---------- Listed entries ----------

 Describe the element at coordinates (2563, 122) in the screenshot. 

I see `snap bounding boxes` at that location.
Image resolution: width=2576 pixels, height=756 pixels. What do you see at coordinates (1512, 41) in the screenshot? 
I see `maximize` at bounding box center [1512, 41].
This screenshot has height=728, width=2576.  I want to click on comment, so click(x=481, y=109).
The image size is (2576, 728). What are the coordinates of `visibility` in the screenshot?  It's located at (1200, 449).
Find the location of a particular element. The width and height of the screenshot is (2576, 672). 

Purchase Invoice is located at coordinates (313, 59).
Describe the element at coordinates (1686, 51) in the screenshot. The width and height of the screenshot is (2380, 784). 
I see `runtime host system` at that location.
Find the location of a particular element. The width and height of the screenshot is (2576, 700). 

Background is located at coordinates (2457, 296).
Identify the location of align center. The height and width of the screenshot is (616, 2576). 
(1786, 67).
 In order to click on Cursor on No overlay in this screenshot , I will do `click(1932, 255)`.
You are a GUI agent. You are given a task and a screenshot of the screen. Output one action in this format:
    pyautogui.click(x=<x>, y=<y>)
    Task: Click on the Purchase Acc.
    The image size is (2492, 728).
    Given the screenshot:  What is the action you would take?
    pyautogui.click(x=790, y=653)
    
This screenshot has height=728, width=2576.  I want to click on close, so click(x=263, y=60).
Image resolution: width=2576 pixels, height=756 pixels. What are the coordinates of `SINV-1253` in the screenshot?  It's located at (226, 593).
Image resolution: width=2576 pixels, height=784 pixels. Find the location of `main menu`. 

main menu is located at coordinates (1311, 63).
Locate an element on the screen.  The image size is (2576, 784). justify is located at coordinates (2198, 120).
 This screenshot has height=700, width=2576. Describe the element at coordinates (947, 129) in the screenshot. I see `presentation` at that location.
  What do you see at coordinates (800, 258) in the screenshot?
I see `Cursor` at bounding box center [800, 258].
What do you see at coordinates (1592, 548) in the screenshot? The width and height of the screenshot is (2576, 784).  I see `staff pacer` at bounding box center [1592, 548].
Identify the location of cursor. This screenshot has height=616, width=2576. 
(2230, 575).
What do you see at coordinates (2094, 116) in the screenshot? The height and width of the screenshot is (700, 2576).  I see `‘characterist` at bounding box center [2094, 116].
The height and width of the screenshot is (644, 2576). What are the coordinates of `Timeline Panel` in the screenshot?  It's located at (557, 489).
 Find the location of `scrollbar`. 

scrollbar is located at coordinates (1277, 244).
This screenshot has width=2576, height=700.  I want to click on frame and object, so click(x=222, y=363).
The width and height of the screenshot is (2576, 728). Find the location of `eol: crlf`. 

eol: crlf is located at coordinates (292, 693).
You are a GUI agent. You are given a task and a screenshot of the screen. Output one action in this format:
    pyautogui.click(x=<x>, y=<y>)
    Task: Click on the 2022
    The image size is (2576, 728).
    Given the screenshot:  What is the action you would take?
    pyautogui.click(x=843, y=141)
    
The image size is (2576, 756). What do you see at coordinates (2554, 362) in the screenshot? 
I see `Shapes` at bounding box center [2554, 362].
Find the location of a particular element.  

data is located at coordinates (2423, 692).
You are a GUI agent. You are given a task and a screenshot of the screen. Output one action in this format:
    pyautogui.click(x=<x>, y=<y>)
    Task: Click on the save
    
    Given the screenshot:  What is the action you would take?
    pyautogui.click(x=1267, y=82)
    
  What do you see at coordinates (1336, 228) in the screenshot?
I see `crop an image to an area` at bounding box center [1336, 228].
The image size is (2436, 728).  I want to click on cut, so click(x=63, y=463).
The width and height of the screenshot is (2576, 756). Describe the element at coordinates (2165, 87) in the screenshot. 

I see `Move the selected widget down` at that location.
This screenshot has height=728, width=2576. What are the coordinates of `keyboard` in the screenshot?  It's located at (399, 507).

----------

## What to do
Update the records so that every "Image resolution" becomes "Screen resolution", leaving the rest unchanged.

## Answer for this exercise
 Describe the element at coordinates (2563, 122) in the screenshot. 

I see `snap bounding boxes` at that location.
Screen resolution: width=2576 pixels, height=756 pixels. What do you see at coordinates (1512, 41) in the screenshot? 
I see `maximize` at bounding box center [1512, 41].
This screenshot has height=728, width=2576.  I want to click on comment, so click(x=481, y=109).
The image size is (2576, 728). What are the coordinates of `visibility` in the screenshot?  It's located at (1200, 449).
Find the location of a particular element. The width and height of the screenshot is (2576, 672). 

Purchase Invoice is located at coordinates (313, 59).
Describe the element at coordinates (1686, 51) in the screenshot. The width and height of the screenshot is (2380, 784). 
I see `runtime host system` at that location.
Find the location of a particular element. The width and height of the screenshot is (2576, 700). 

Background is located at coordinates (2457, 296).
Identify the location of align center. The height and width of the screenshot is (616, 2576). 
(1786, 67).
 In order to click on Cursor on No overlay in this screenshot , I will do `click(1932, 255)`.
You are a GUI agent. You are given a task and a screenshot of the screen. Output one action in this format:
    pyautogui.click(x=<x>, y=<y>)
    Task: Click on the Purchase Acc.
    The image size is (2492, 728).
    Given the screenshot:  What is the action you would take?
    pyautogui.click(x=790, y=653)
    
This screenshot has height=728, width=2576.  I want to click on close, so click(x=263, y=60).
Screen resolution: width=2576 pixels, height=756 pixels. What are the coordinates of `SINV-1253` in the screenshot?  It's located at (226, 593).
Screen resolution: width=2576 pixels, height=784 pixels. Find the location of `main menu`. 

main menu is located at coordinates (1311, 63).
Locate an element on the screen.  The image size is (2576, 784). justify is located at coordinates (2198, 120).
 This screenshot has height=700, width=2576. Describe the element at coordinates (947, 129) in the screenshot. I see `presentation` at that location.
  What do you see at coordinates (800, 258) in the screenshot?
I see `Cursor` at bounding box center [800, 258].
What do you see at coordinates (1592, 548) in the screenshot? The width and height of the screenshot is (2576, 784).  I see `staff pacer` at bounding box center [1592, 548].
Identify the location of cursor. This screenshot has height=616, width=2576. 
(2230, 575).
What do you see at coordinates (2094, 116) in the screenshot? The height and width of the screenshot is (700, 2576).  I see `‘characterist` at bounding box center [2094, 116].
The height and width of the screenshot is (644, 2576). What are the coordinates of `Timeline Panel` in the screenshot?  It's located at (557, 489).
 Find the location of `scrollbar`. 

scrollbar is located at coordinates (1277, 244).
This screenshot has width=2576, height=700.  I want to click on frame and object, so click(x=222, y=363).
The width and height of the screenshot is (2576, 728). Find the location of `eol: crlf`. 

eol: crlf is located at coordinates (292, 693).
You are a GUI agent. You are given a task and a screenshot of the screen. Output one action in this format:
    pyautogui.click(x=<x>, y=<y>)
    Task: Click on the 2022
    The image size is (2576, 728).
    Given the screenshot:  What is the action you would take?
    pyautogui.click(x=843, y=141)
    
The image size is (2576, 756). What do you see at coordinates (2554, 362) in the screenshot? 
I see `Shapes` at bounding box center [2554, 362].
Find the location of a particular element.  

data is located at coordinates (2423, 692).
You are a GUI agent. You are given a task and a screenshot of the screen. Output one action in this format:
    pyautogui.click(x=<x>, y=<y>)
    Task: Click on the save
    
    Given the screenshot:  What is the action you would take?
    pyautogui.click(x=1267, y=82)
    
  What do you see at coordinates (1336, 228) in the screenshot?
I see `crop an image to an area` at bounding box center [1336, 228].
The image size is (2436, 728).  I want to click on cut, so click(x=63, y=463).
The width and height of the screenshot is (2576, 756). Describe the element at coordinates (2165, 87) in the screenshot. 

I see `Move the selected widget down` at that location.
This screenshot has height=728, width=2576. What are the coordinates of `keyboard` in the screenshot?  It's located at (399, 507).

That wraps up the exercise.